Knoxville (WVLT) - Pull out the cards and cash, Tennessee's special tax-free sales weekend kicks off Friday.
Volunteer TV's Kim Bedford takes us to West Town Mall where shoppers are saving and businesses are smiling.
No, it's not Christmas in April, rather, a one-time only sales tax holiday.
"It was worth coming out after working all night," Despite her lack of sleep, Jama Hinkle hit up West Town's Apple store. "I knew I wanted a notebook to go with my existing desktop, so I just waited until the tax-free weekend to save."
Hinkle's timing paid off and she saved quite a bit, "It's probably 100 bucks, maybe a little more than 100 bucks, actually."
"Wet Seale, American Eagle, Abercrombie," Teresa Lovell strategized her tax-free savings. "I brought my daughter out last night, so I made her go shop everywhere. We put everything on hold, so I'm coming back to get it while she's in school."
Picking up shoes, clothes, anything under $100, with the exception of computers under $1500.
"As retailers, we look forward to these types of weekends to help build, to make up for some of the times that we didn't do as well," says Melissa Nelson, from La Nique Shoe Store.
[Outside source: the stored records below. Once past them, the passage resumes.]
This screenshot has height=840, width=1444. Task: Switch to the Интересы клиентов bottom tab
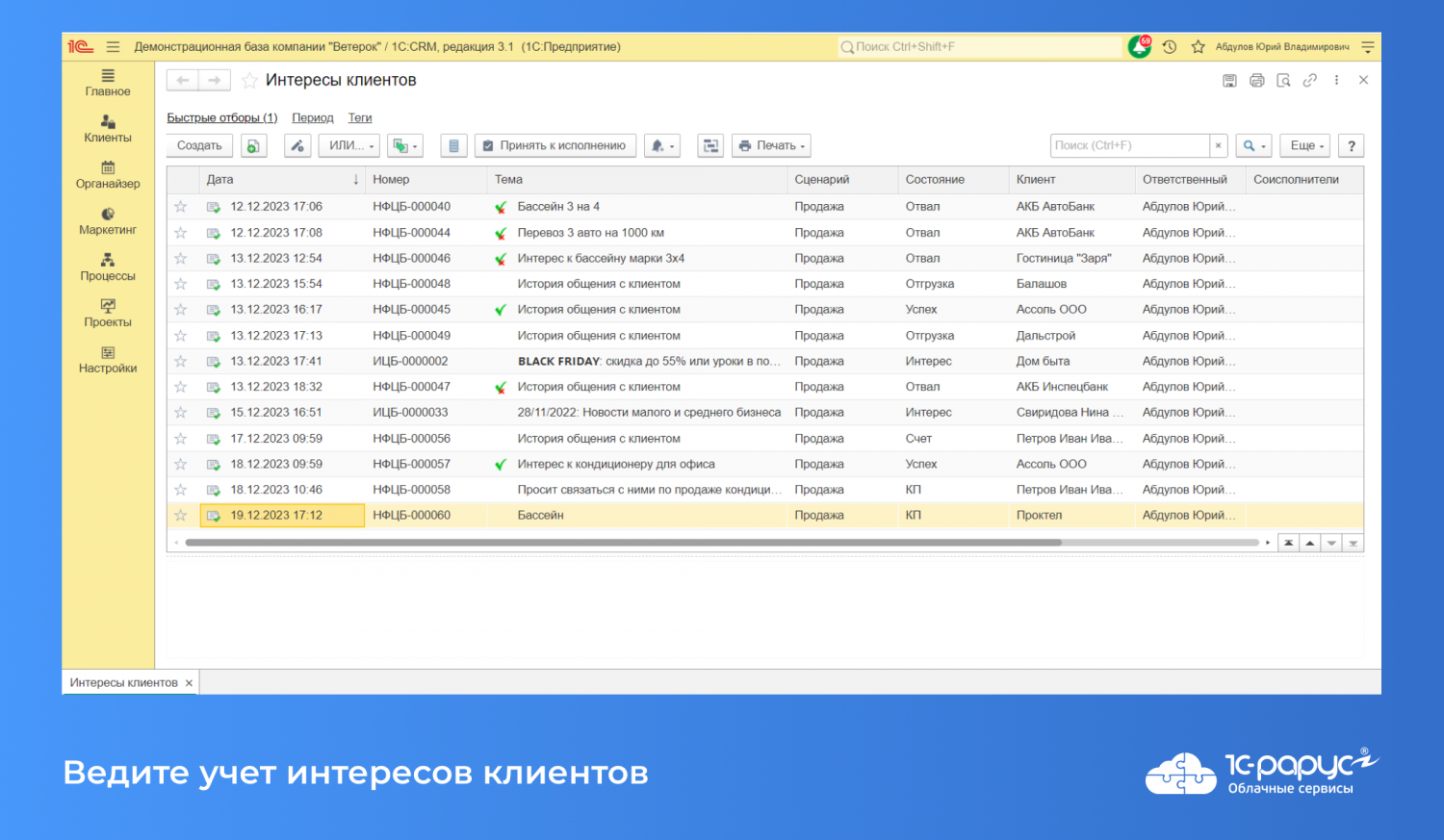point(123,683)

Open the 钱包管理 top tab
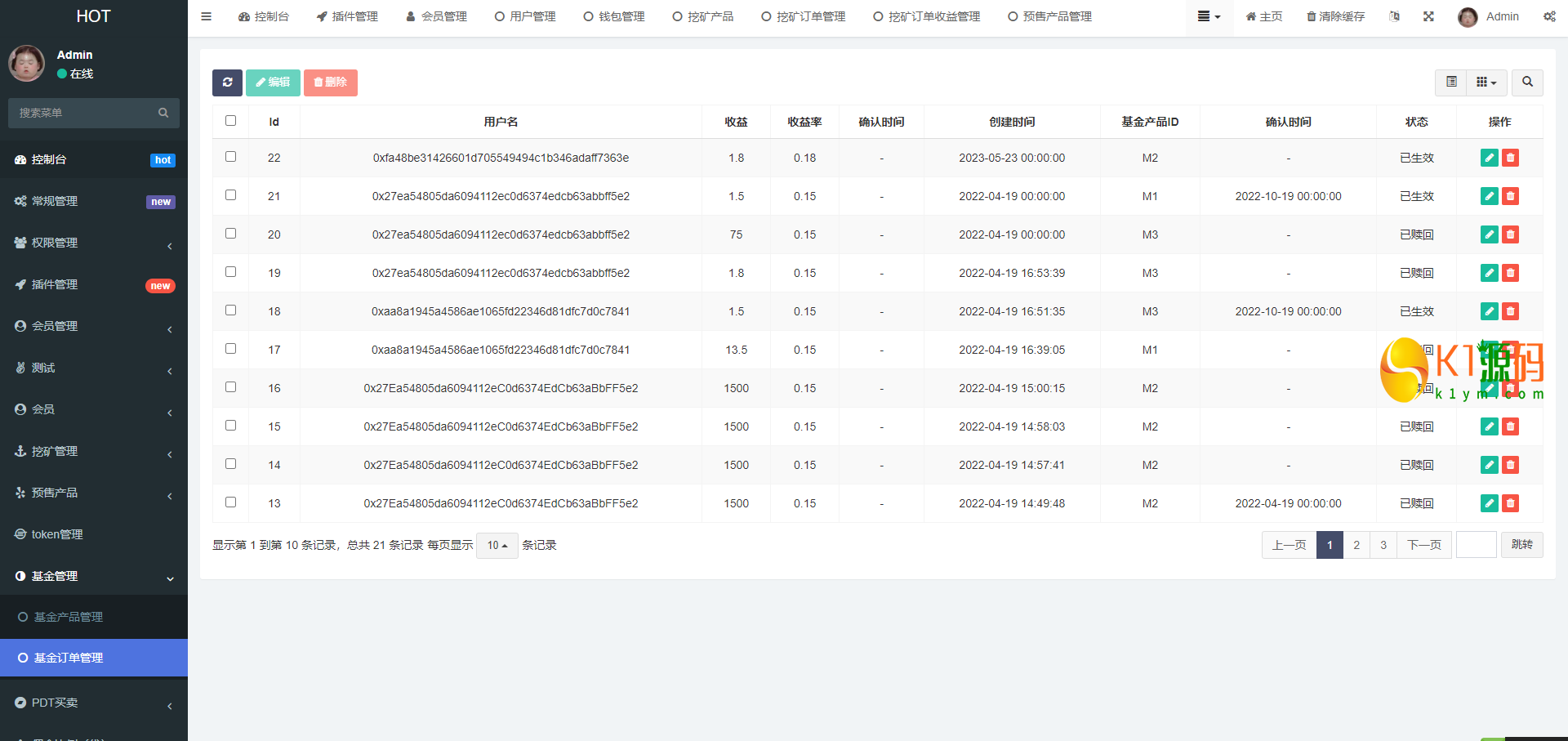[614, 16]
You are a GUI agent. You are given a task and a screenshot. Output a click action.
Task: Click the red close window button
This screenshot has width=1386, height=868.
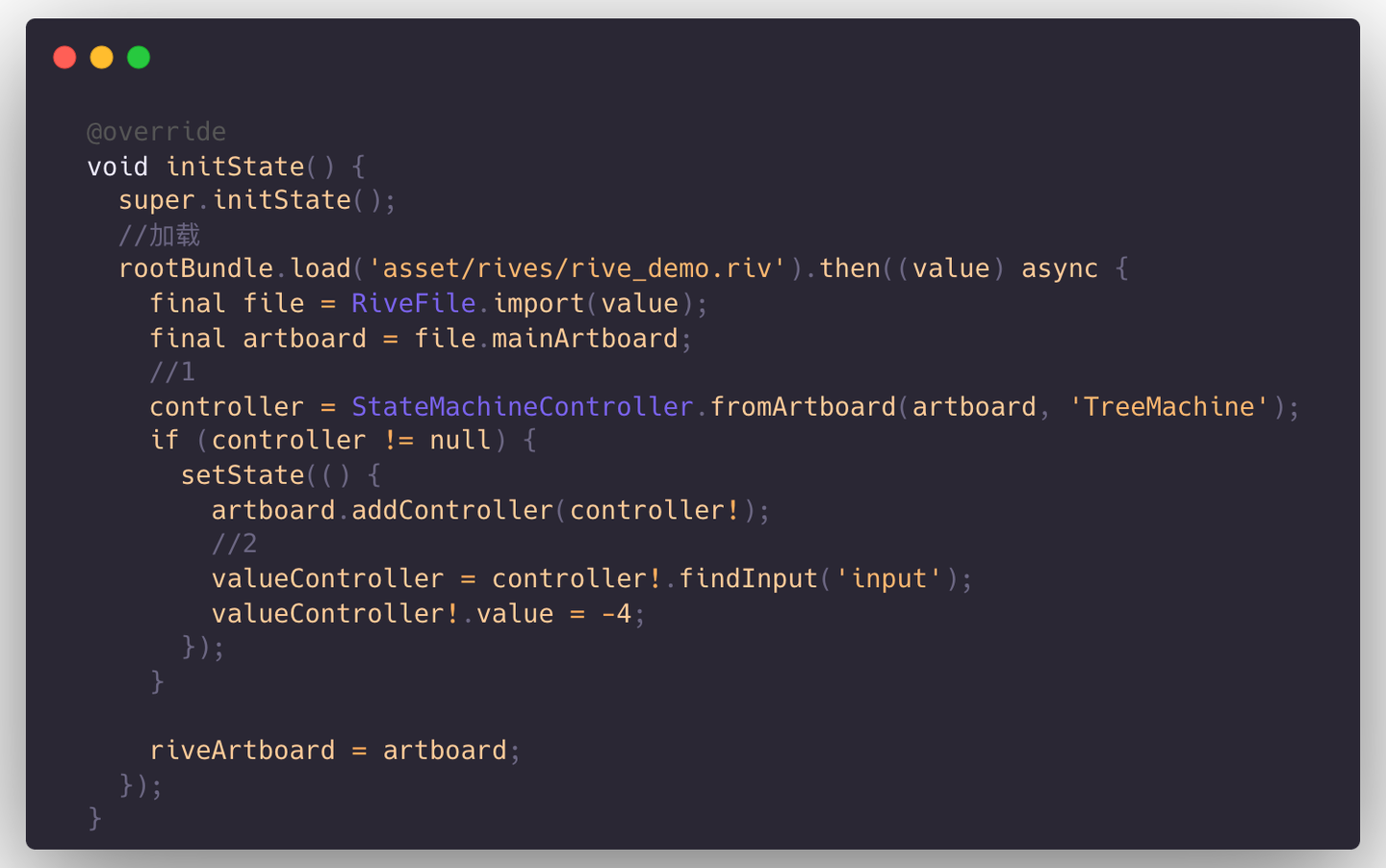point(64,58)
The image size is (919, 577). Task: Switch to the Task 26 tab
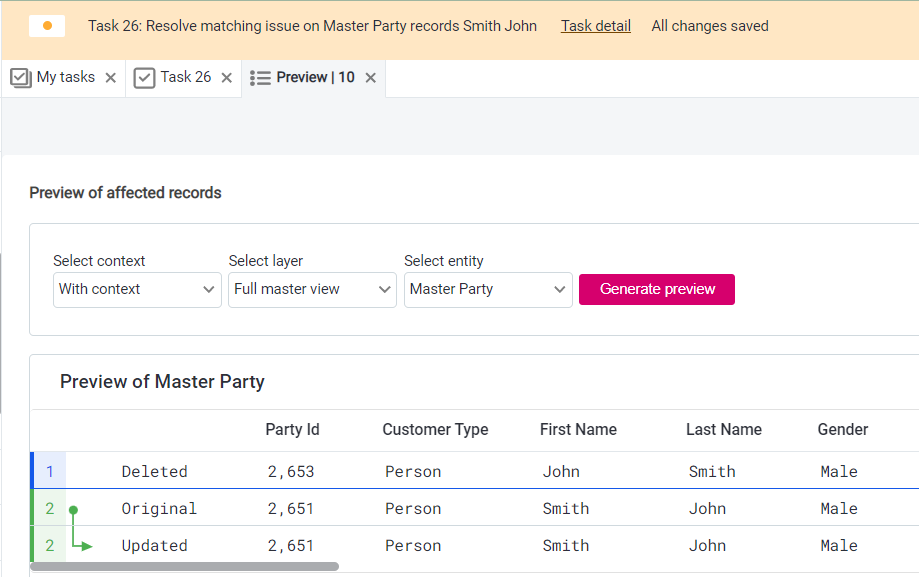point(186,77)
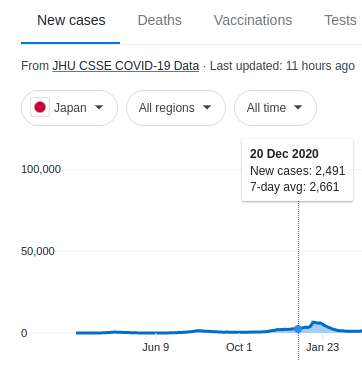Switch to the New cases tab
Screen dimensions: 362x367
[x=71, y=20]
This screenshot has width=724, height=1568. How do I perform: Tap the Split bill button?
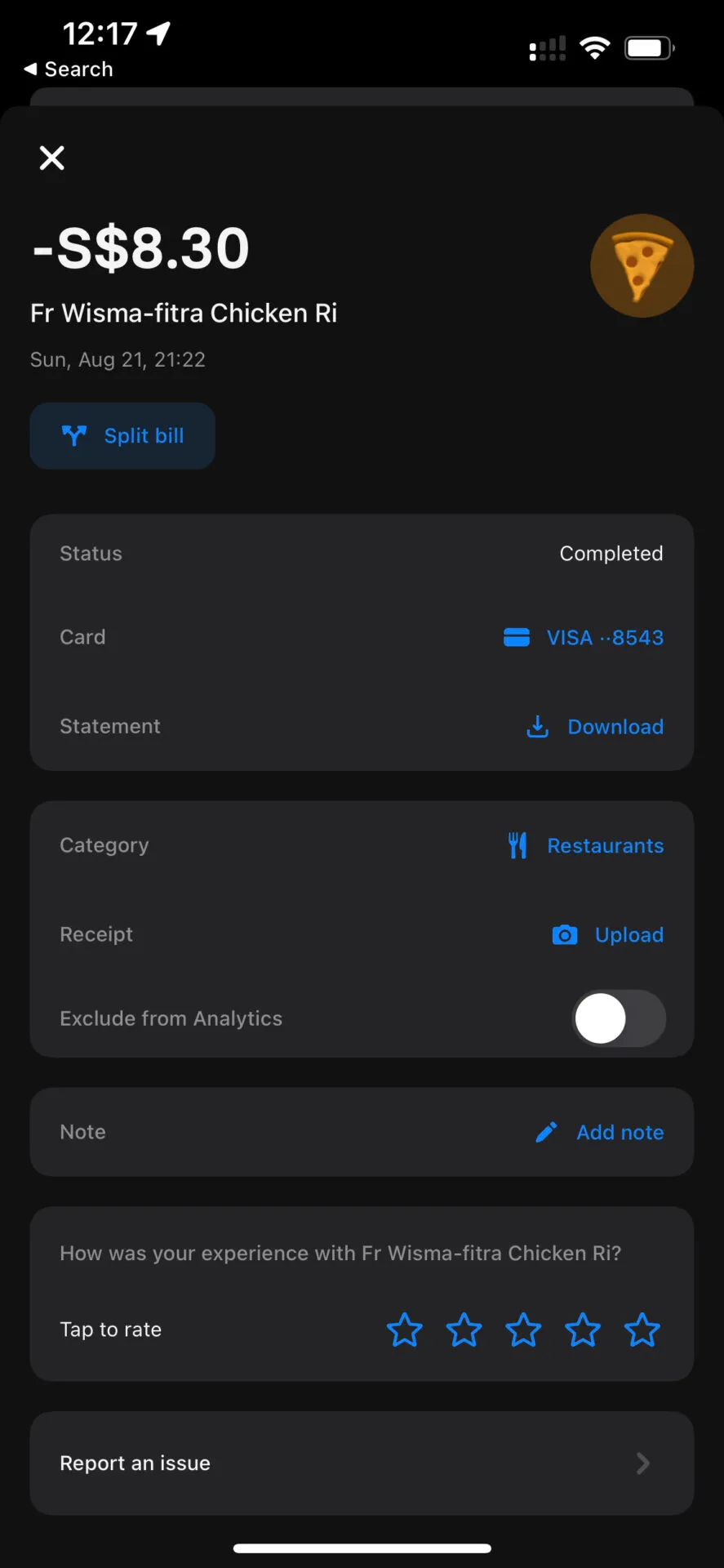click(x=122, y=436)
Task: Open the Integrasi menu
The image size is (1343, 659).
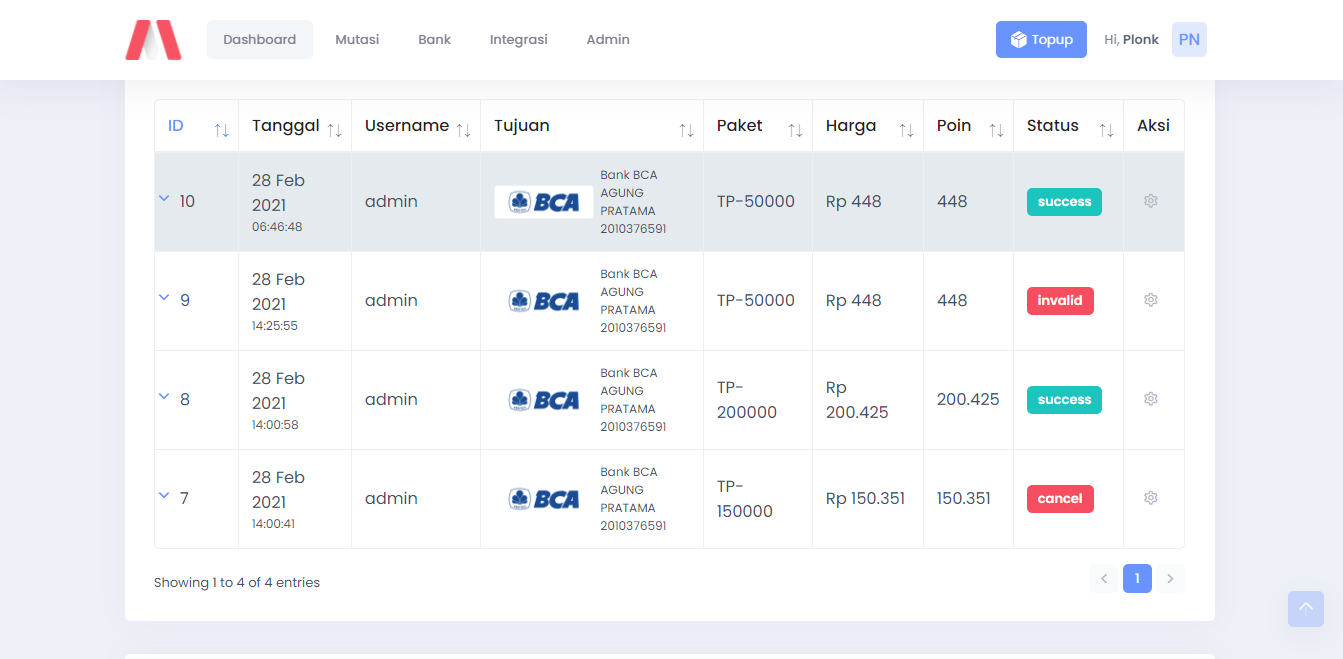Action: [518, 40]
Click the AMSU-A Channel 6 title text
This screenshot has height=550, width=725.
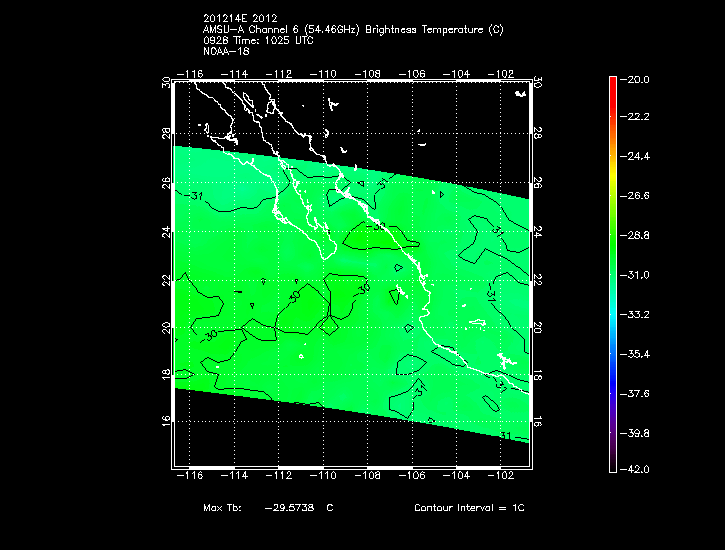(353, 30)
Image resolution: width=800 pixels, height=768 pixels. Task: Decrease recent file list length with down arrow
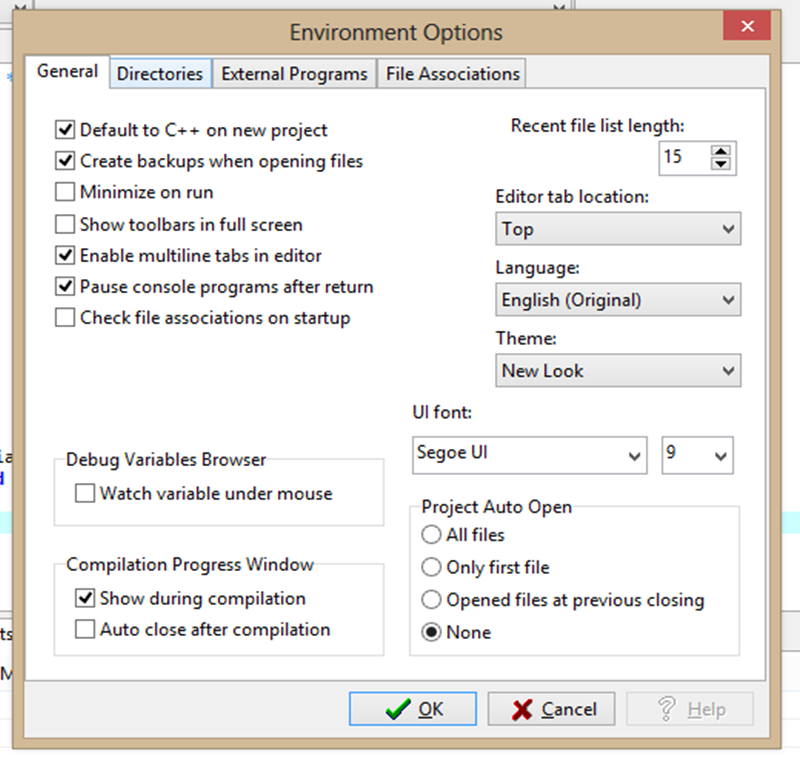click(721, 164)
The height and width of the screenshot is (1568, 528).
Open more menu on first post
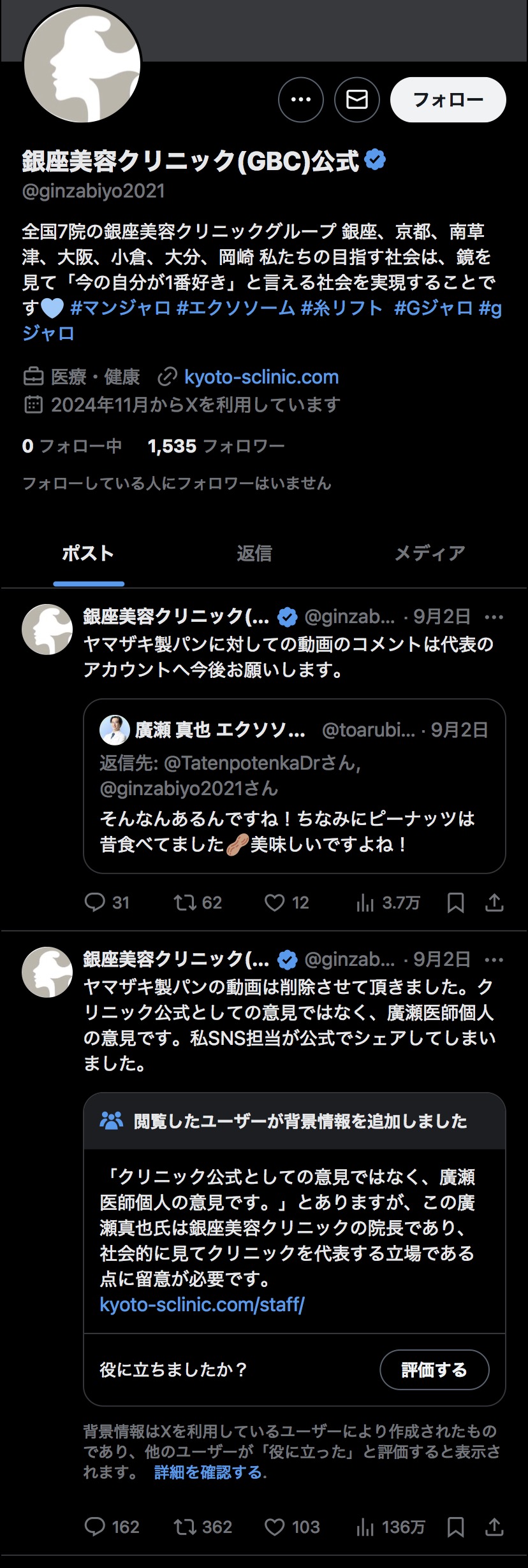494,617
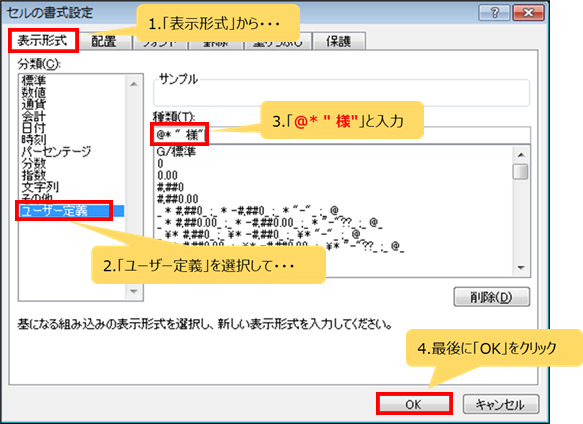Click format list scroll up arrow
583x424 pixels.
pos(521,154)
While the women are busy with their bargains, you'll find most men, like Jack McClain, on the couch. "I'm sitting, waiting on my wife to get ready to spend the rest of my monthly paycheck," he chuckles.
McClain's been waiting here almost two hours for his wife, but says it's worth it. "Prices go up, but our retirement checks stay the same, so anytime we get a break like this, awesome."
"According to the stores, I think we've saved about $56," Theresa says.
So what do you do with all the money you'll save this weekend?
"You could at least go out to eat a couple times for sure," Jama says.
"The money I've saved, I'm going to the grocery store," adds Theresa.
"A penny saved is a penny saved," says Melissa.
The sales tax holiday runs through Sunday at 11:59 p.m.
We had our first tax free weekend back in August. We're very fortunate for this holiday, for the longest time, Tennesseans had to go all the way to Georgia to shop tax-free.